▸ Directive
Please reproduce the lines below word for word, leaving out the pictures.

▸ Extracted material
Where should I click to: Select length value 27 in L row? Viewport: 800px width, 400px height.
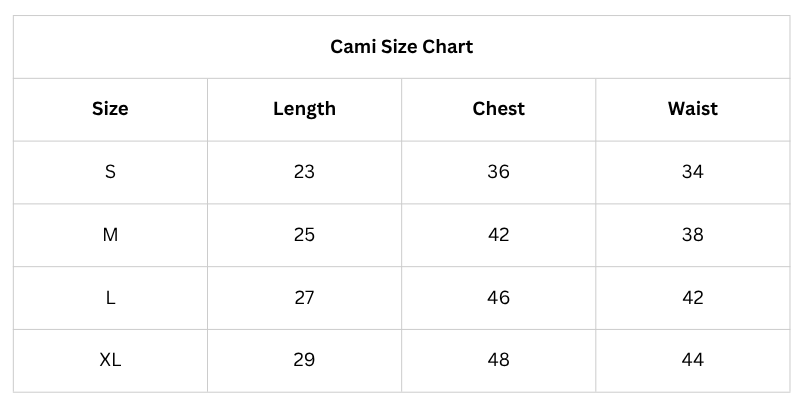[304, 297]
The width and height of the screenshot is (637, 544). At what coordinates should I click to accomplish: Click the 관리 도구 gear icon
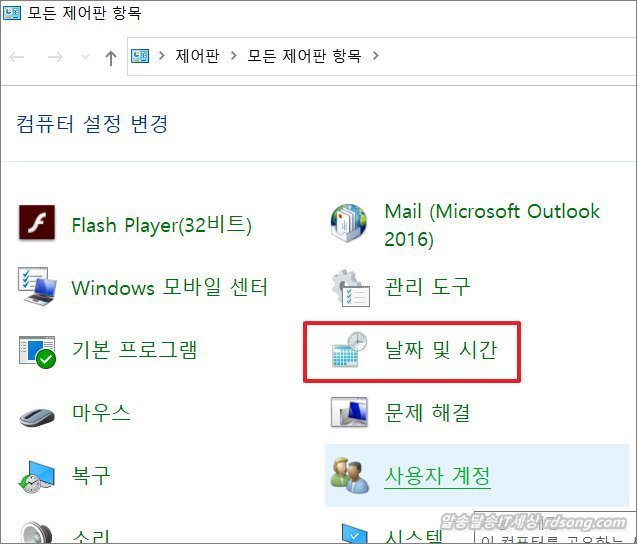click(x=349, y=288)
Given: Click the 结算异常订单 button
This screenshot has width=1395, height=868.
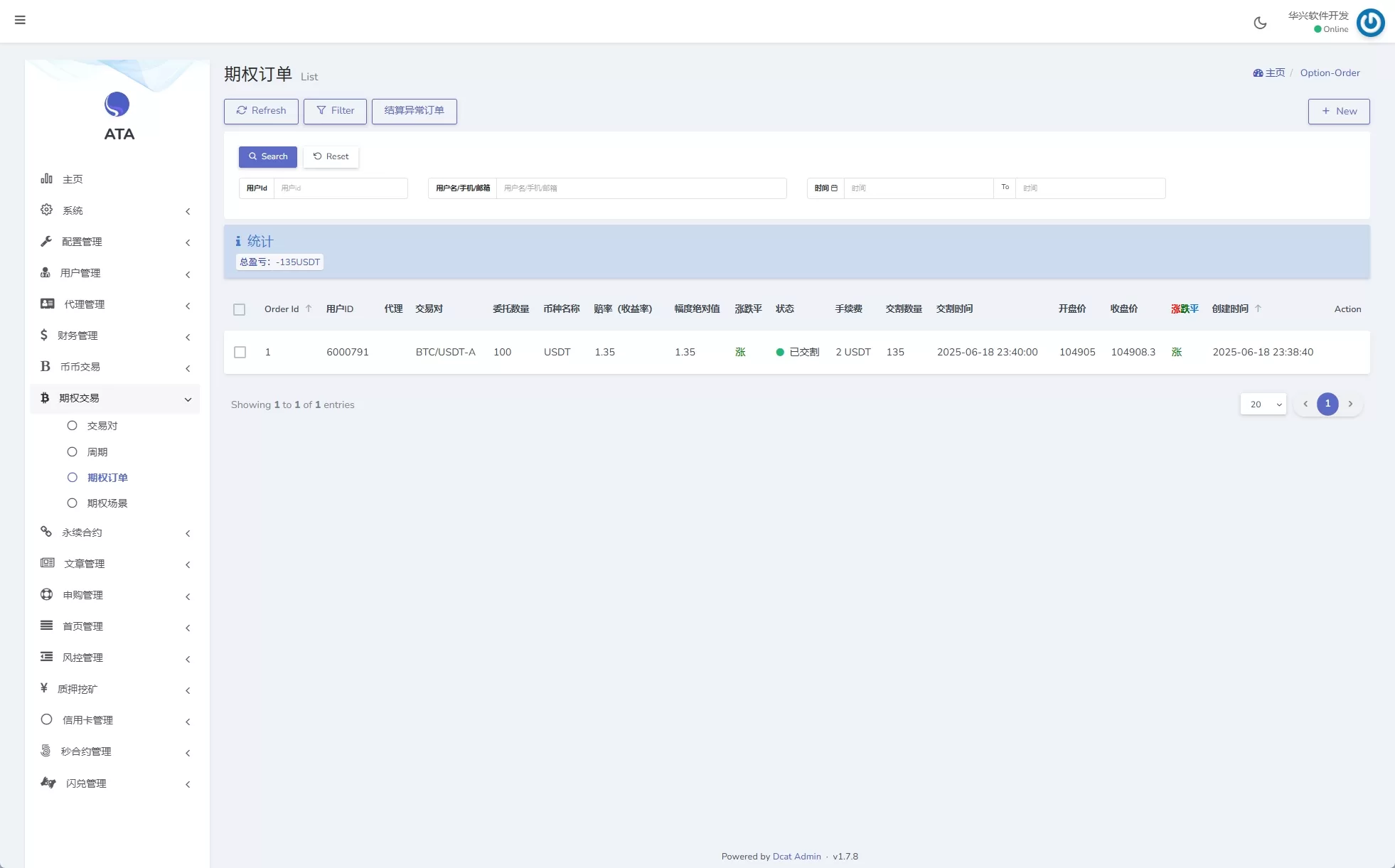Looking at the screenshot, I should coord(414,111).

▸ Response to this exercise
Where should I click to: Select length value 27 in L row? Viewport: 800px width, 400px height.
[304, 297]
The width and height of the screenshot is (637, 544). At what coordinates should I click to accomplish: Click the 관리 도구 gear icon
click(x=349, y=288)
Given: Click the 结算异常订单 button
This screenshot has width=1395, height=868.
Looking at the screenshot, I should coord(414,111).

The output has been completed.